The role of CCL2, CCL7, ICAM-1, and VCAM-1 in interaction of endothelial cells and natural killer cells

Natural killer (NK) cell-based therapy has been studied for the treatment of patients with cancers, but the inadequate infiltration of NK cells into solid tumors remains a big challenge to its clinical application. In this study, we examined the interaction between NK cells and endothelial cells, which might play a major role in NK cell homing to solid tumors. We found that endothelial cells were activated by TNF-alpha and IL-1 beta, which were produced by tumor-associated CD11b+ cells, which included F4/80+ macrophages.
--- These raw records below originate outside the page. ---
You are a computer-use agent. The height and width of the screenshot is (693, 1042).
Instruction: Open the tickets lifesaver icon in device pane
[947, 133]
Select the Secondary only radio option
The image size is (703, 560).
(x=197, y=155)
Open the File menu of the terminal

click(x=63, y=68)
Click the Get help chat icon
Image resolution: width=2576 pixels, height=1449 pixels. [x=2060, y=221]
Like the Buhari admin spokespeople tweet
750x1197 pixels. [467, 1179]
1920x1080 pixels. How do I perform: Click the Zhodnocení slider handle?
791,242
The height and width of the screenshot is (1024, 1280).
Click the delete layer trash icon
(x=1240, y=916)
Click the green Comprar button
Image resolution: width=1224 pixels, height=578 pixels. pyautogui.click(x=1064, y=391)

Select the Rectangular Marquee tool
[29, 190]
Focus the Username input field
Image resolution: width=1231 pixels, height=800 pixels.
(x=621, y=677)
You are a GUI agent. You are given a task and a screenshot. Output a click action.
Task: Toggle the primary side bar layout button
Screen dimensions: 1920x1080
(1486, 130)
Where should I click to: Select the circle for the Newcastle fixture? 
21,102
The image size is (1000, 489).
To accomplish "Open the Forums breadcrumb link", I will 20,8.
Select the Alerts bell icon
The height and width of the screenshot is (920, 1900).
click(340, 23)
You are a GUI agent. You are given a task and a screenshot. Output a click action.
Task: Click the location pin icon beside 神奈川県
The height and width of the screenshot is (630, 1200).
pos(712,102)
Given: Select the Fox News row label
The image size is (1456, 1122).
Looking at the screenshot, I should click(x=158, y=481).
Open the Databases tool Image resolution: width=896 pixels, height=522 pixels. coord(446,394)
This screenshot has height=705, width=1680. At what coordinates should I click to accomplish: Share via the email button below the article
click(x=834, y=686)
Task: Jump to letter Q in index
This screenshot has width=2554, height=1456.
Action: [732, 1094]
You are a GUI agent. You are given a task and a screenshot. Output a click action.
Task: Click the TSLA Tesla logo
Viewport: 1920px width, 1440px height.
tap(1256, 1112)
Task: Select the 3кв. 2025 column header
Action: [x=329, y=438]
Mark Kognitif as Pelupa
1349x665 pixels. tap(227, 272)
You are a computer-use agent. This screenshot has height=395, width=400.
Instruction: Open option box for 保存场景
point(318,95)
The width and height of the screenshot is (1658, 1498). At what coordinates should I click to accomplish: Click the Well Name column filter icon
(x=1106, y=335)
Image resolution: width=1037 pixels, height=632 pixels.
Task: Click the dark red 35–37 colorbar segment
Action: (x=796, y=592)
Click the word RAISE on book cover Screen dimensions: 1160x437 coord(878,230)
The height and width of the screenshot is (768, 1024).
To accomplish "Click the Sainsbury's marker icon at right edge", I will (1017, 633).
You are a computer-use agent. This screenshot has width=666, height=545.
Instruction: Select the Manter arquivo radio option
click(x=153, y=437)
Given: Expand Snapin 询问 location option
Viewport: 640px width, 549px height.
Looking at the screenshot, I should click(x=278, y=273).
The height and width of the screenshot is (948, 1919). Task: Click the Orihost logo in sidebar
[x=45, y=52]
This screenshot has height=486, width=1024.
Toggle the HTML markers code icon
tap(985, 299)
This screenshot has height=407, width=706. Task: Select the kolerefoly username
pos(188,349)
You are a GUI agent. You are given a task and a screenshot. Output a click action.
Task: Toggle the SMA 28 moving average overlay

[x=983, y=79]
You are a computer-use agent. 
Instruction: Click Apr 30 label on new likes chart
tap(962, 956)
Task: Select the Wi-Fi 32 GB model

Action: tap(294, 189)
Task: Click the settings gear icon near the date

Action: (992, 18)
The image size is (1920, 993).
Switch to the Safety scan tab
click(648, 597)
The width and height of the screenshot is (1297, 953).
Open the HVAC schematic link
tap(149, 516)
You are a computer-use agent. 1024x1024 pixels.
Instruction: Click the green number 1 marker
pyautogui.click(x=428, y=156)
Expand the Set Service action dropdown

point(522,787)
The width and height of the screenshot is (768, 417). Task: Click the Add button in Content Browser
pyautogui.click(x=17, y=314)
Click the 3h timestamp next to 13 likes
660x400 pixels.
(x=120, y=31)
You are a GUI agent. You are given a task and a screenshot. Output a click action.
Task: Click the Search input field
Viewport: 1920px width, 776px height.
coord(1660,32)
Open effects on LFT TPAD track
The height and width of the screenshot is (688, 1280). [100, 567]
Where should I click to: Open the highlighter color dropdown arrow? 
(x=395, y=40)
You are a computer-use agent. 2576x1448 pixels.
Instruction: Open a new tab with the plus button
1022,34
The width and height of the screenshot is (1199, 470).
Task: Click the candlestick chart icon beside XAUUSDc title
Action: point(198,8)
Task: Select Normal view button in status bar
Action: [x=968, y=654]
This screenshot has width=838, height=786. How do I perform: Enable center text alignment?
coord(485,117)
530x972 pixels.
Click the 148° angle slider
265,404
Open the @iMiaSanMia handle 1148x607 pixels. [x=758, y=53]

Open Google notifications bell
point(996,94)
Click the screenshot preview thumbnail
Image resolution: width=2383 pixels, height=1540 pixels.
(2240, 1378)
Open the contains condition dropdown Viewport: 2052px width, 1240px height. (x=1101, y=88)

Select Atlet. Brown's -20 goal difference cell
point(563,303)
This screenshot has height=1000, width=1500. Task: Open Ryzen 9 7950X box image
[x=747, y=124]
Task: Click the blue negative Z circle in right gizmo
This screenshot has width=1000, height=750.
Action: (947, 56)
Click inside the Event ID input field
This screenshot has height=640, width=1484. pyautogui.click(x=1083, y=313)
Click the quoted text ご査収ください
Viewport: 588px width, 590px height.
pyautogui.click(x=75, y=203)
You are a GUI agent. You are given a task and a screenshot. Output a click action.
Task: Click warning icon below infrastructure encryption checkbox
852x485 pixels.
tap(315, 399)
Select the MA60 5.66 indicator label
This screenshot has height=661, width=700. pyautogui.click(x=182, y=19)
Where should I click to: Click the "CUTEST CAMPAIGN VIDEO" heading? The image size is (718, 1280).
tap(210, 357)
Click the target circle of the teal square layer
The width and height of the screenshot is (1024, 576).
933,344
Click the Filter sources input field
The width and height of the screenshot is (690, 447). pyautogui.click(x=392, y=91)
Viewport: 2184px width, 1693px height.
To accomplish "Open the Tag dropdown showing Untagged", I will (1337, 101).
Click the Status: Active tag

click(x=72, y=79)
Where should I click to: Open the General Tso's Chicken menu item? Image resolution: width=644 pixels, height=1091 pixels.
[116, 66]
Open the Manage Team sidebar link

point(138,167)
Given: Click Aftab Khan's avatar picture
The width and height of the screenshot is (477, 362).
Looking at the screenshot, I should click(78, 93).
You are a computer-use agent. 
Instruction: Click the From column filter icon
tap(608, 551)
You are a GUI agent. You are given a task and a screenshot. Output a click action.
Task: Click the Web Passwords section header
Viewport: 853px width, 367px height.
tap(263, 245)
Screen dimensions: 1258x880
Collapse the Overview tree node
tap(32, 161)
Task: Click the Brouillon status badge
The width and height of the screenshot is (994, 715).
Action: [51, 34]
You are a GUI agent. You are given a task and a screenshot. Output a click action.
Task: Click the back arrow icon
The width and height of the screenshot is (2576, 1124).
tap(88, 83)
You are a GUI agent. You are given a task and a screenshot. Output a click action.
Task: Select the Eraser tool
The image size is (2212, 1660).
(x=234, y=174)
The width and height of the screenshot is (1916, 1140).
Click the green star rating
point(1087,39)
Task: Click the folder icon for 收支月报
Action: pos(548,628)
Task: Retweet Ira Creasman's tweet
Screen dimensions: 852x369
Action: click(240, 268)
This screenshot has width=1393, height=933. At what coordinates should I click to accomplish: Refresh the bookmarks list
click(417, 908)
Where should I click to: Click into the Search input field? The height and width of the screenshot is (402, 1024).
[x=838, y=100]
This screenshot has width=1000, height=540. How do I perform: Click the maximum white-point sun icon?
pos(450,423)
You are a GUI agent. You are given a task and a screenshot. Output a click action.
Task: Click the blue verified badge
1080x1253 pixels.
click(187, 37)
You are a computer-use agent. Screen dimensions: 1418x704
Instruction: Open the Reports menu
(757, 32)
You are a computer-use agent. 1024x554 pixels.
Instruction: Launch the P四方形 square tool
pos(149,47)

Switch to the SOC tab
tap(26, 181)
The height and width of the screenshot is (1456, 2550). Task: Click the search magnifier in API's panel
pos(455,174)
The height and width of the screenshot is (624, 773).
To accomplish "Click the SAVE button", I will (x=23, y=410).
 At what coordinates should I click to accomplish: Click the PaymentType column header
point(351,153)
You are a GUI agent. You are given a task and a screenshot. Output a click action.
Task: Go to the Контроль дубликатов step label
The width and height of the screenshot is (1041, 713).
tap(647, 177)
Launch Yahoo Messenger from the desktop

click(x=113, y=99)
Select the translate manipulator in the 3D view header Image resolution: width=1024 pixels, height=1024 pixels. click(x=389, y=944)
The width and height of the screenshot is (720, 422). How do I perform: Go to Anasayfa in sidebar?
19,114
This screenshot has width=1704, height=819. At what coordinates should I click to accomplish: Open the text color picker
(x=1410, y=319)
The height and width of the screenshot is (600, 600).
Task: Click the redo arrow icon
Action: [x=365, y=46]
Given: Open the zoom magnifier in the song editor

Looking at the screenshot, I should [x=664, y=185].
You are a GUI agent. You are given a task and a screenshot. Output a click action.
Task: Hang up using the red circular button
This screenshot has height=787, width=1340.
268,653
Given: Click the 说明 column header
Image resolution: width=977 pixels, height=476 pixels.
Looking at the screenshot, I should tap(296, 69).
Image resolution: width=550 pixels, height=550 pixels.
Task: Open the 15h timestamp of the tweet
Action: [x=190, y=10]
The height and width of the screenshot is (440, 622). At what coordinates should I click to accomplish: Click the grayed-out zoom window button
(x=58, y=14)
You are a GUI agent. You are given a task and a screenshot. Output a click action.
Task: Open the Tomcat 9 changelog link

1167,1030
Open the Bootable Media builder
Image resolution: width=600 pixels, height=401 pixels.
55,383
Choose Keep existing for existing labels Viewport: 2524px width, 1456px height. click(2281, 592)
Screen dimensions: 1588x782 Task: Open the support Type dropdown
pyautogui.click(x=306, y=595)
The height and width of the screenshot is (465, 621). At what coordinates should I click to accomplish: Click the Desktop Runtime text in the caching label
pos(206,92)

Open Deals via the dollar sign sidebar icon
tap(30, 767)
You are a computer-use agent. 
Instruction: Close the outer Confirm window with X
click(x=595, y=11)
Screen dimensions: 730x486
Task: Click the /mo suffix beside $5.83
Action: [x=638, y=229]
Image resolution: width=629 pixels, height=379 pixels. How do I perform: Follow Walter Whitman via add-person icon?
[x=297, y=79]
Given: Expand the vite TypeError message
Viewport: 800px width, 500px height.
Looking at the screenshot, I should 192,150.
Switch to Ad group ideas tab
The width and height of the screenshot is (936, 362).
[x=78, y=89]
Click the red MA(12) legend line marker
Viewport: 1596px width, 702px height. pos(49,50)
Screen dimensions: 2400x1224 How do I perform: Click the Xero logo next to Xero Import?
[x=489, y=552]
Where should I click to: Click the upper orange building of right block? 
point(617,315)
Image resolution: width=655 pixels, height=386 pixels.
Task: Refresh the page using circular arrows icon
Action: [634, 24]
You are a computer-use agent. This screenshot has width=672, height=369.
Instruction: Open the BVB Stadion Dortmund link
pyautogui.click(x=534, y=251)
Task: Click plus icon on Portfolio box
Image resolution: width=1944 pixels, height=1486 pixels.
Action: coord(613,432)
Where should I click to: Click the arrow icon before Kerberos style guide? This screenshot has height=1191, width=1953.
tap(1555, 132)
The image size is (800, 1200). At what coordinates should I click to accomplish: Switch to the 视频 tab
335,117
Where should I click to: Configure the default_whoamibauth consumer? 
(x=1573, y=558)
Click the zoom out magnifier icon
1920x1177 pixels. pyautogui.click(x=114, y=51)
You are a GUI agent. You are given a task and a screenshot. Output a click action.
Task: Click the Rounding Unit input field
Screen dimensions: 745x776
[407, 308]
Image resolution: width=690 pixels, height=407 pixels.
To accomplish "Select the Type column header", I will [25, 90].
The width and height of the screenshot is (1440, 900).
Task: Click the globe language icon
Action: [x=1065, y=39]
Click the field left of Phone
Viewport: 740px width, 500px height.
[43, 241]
TNF-alpha-treated endothelial cells increased NK cell migration by producing CCL2 and CCL7, which was proved by transwell and imaging assays. TNF-alpha-treated endothelial cells adhered well to NK cells, which was due to a TNF-alpha-induced increase in ICAM-1 and VCAM-1 expression on endothelial cells. Imaging data confirmed that TNF-alpha-treated endothelial cells transfected with ICAM-1 or VCAM-1 siRNAs did not establish stable contacts with NK cells. Taken together, our data suggest that CCL2, CCL7, ICAM-1, and VCAM-1 expressed by endothelial cells will be potential targets to guide adequate interaction with NK cells, which is a crucial step for NK cell homing to the tumor microenvironment.

Automated summary

This study examined the role of endothelial cells in the homing of natural killer (NK) cells to solid tumors. It was found that TNF-α and IL-1β activated endothelial cells, which increased NK cell migration and adhesion to the endothelial cells through the production of CCL2 and CCL7, as well as the upregulation of ICAM-1 and VCAM-1 expression on the endothelial cells.